Gheorghe Dărăban

Personal information
- Date of birth: 2 October 1946
- Place of birth: Holod, Romania
- Date of death: 3 January 2017 (aged 70)
- Place of death: Oradea, Romania
- Height: 1.80 m (5 ft 11 in)
- Position: Attacking midfielder

Youth career
- 1960–1962: Steaua Roșie Beiuș

Senior career*
- Years: Team / Apps / (Gls)
- 1962–1965: Steaua Roșie Beiuș
- 1965–1966: Victoria Târgu Jiu
- 1966–1967: Steaua Roșie Salonta
- 1967–1968: Minerul Bihor
- 1968–1976: Bihor Oradea / 179 / (16)
- Total:  / 179 / (16)

Managerial career
- 1978–1980: Bihor Oradea (youth center)
- 1980–1981: Bihor Oradea
- 1981–1983: Bihor Oradea (youth center)
- 1983: Bihor Oradea (assistant)
- 1983–1984: Bihor Oradea
- 1985: Bihor Oradea (assistant)
- 1985: Bihor Oradea
- 1986: Bihor Oradea
- 1986–1990: Bihor Oradea (youth center)

= Gheorghe Dărăban =

Romanian footballer (1946–2017)

Gheorghe Dărăban (2 October 1946 – 3 January 2017) was a Romanian professional footballer and football manager.

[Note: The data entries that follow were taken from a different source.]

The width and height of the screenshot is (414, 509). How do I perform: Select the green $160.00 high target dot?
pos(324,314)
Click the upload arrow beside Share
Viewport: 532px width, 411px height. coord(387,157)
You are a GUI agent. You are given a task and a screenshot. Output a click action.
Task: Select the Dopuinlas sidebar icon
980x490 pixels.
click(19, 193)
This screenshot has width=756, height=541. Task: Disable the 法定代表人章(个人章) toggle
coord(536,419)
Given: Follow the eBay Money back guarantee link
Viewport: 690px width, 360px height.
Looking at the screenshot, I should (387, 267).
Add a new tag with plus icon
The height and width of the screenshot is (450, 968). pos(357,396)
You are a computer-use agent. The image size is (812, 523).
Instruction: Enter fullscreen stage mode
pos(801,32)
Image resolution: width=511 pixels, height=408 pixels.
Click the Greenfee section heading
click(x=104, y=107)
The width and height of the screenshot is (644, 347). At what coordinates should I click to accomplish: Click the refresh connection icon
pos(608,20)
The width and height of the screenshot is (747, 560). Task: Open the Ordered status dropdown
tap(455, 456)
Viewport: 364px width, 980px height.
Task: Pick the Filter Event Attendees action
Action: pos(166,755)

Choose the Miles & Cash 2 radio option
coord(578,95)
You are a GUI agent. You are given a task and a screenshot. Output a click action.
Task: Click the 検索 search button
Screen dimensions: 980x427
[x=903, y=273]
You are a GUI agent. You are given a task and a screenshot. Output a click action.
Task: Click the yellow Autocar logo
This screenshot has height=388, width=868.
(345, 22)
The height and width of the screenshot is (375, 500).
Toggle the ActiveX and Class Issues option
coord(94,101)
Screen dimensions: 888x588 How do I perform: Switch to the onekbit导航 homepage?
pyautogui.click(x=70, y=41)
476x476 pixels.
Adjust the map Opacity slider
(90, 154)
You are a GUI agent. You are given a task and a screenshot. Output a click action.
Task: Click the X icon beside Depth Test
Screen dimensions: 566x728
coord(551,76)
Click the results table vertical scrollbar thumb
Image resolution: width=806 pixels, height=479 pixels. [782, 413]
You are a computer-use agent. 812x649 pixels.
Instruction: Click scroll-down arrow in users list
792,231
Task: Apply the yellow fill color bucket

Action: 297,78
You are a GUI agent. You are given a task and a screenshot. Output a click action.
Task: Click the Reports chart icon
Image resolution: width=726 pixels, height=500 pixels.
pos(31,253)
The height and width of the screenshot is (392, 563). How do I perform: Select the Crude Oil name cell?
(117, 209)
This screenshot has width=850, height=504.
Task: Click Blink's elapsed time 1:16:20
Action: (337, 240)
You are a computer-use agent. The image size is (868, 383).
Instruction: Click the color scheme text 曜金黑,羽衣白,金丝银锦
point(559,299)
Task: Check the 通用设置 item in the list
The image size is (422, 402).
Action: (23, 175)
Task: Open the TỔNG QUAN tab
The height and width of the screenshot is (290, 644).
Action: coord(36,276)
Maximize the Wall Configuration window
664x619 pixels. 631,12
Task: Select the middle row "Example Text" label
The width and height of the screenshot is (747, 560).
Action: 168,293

Dărăban grew up in Bihorul Beiuș youth center (known at that time under the name of Steaua Roșie Beiuș. He mad his senior debut at the age of 16, then after he graduate the high school moved to Victoria Târgu Jiu, then to Steaua Roșie Salonta and Minerul Bihor. At the age of 22 he was remarked by FC Bihor Oradea club for which he made his debut in the 1967–68 promotion play-off. He played for FC Bihor in 179 matches and scored 16 goals (79 matches and 6 goals in Divizia A) then, after retirement, managed FC Bihor Oradea in various occasions as a head coach or assistant coach, at the level of the Divizia A and Divizia B.

Gheorghe Dărăban died on 3 January 2017 at the age of 70 and was buried in the Rulikowski Cemetery in Oradea.